Thriving means expanding from survival and up Maslow's Hierarchy of Needs and focusing on socialization and "self actualization". As you are unique, this will look different for different people. For some, this may be getting friends, for others it may be finding a partner to go through life, and yet for others it might be pursuing other pursuits. Regardless, thriving means being yourself and putting away the mask. Things will not happen over night and you may need to experiment, but balancing what you are passionate about while not infodumping can be tricky.You can put small pieces of info out there and see how they react. If they started the interaction, that is even better! Try to focus on generalized ideas and wait to see if they latch on. Further even when you are not talking, you can be focused on that in your head and when combined with a smile and happy attitude it tends to attract the best people that you need, as they can pick up you have interests and are a decent person, even I you don't elaborate on that too much. We will delve into masking more in the next section and explain why it leads to the Uncanny Valley.

The Uncanny Valley.

When Someone gets into this valley, it means they masked too much and likely have traits that make them seem like a robot.Originally, the Uncanny Valley was a term meant to denote robots who looked very human like, but despite all this still looked odd because they were too human looking to be a robot, but to robot like to be a human. But you may think, well if I do X weird thing, people will think I am weird. That is true. However, if you provide no larger context to who you are, you will likely seem like a stiff robot. However, as people get to know you seem less and less weird as there is a context. You should be your absolute self in social situations as the alternative is to seem like a grimacing robot. So little by little you will want to release various part that were hiding. You you probably start with the least complex bits of you if you can help it. Maybe phrase it like "I have been thinking about X lately because of Y and Z, what do you think?" If the person shows more interest you might release a little more info cache. If you absolutely cannot hold back info dumping, you may take a step back in improving your socialization so you can figure out when it is appropriate to drop small pieces of info.
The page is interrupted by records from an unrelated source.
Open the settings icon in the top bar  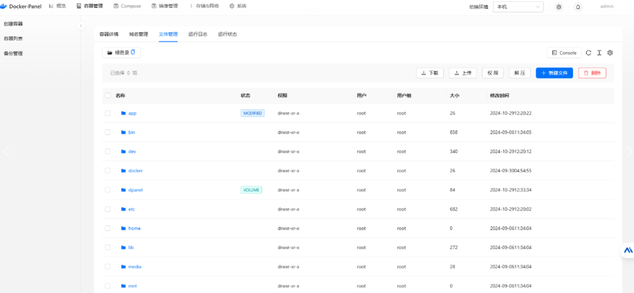coord(559,7)
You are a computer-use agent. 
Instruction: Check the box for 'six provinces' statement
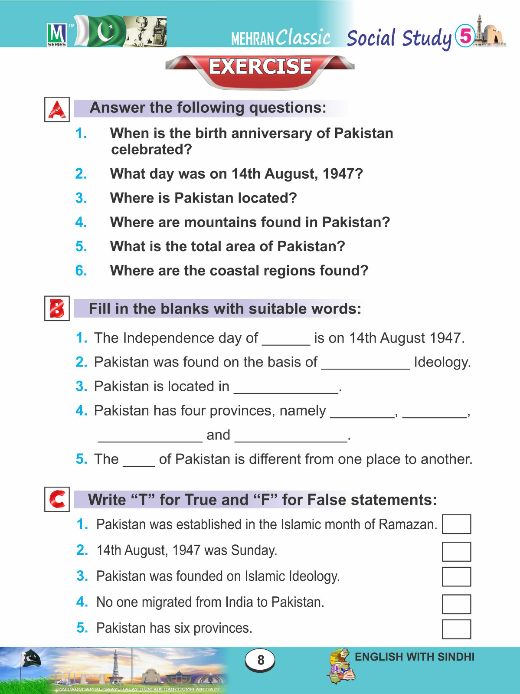pyautogui.click(x=456, y=629)
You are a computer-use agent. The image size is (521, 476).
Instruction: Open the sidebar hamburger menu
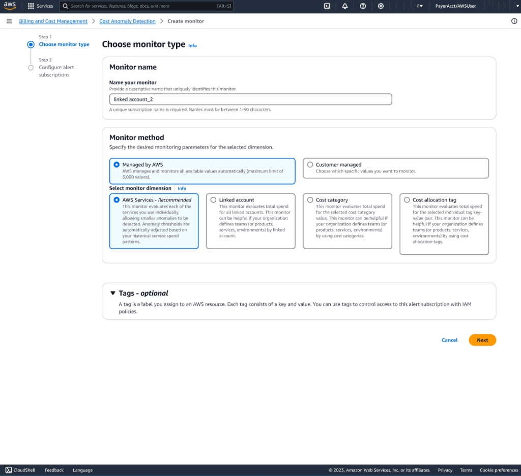coord(9,21)
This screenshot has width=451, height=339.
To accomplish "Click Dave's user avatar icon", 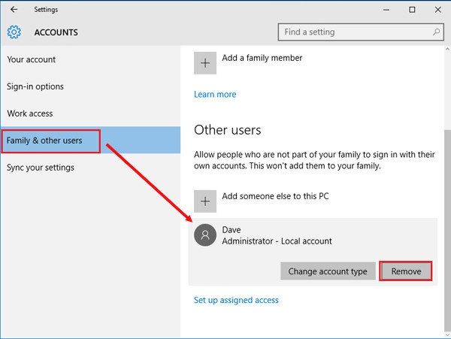I will click(x=205, y=235).
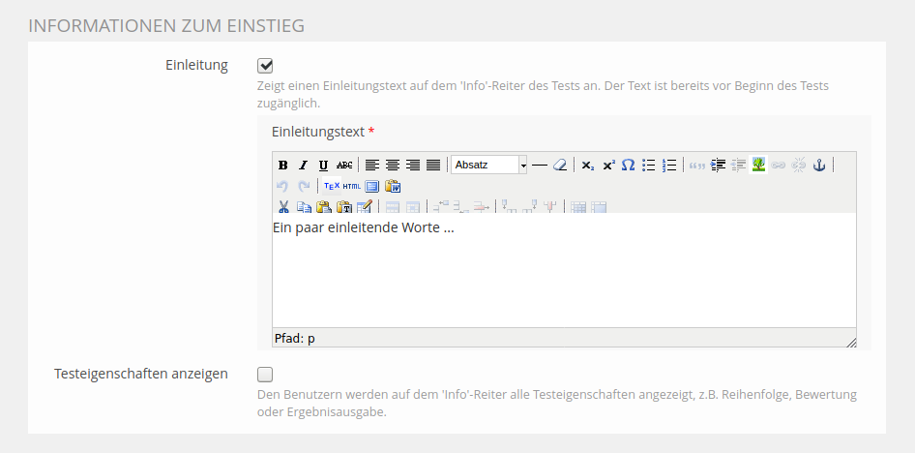Insert a numbered list
The height and width of the screenshot is (453, 915).
pyautogui.click(x=669, y=166)
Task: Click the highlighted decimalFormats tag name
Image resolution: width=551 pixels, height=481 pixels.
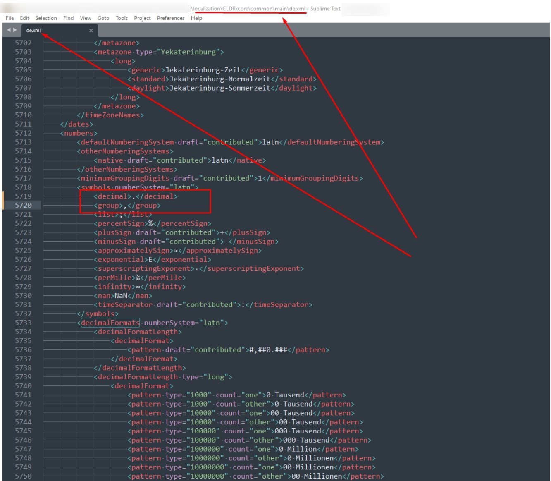Action: click(x=110, y=323)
Little by little and dropping small hints about what you like, you can experiment and see what people are more receptive to and you can start breaking out of your personal Uncanny Valley. In a way, you could create a conversation first aid kit of what to say when and how based off how things go in general. This may vary by the sex of the person you are talking to as well. If you are talking to a guy, it will probably be easier if you are a guy and can geek out to things like sports, gaming, crypto investing, or other suh things. With a woman, you could try bits and pieces and just use the I have been thinking about X line we previously stated, as that does not show you are committed to it. This idea is called a trial balloon. Neurotypicals may use this to see what a person actually wants, a foot in the door if you will. They may ask what someone thinks of a recent law if they are trying to determine someone's politics. For you, this is just to determine which topics are safe to talk about things.

Vulnerabilities

One area you probably should stay away from are vulnerabilities. This means anything about being on the Autism Spectrum, traumas, or anything people could use against you. I would reserve this for people you know extremely well. Bringing this up right away can leave you vulnerable to manipulative people. Also bringing stuff up about finances or other health conditions is probably not advisable either. A good rule of thumb is don't share more than the other person is sharing and even then be careful with touchy topics like health or embarrassing things.













Disclaimer: We are not doctors or licensed therapists and always suggest you reach out to a professional. This is here for informational purposes only.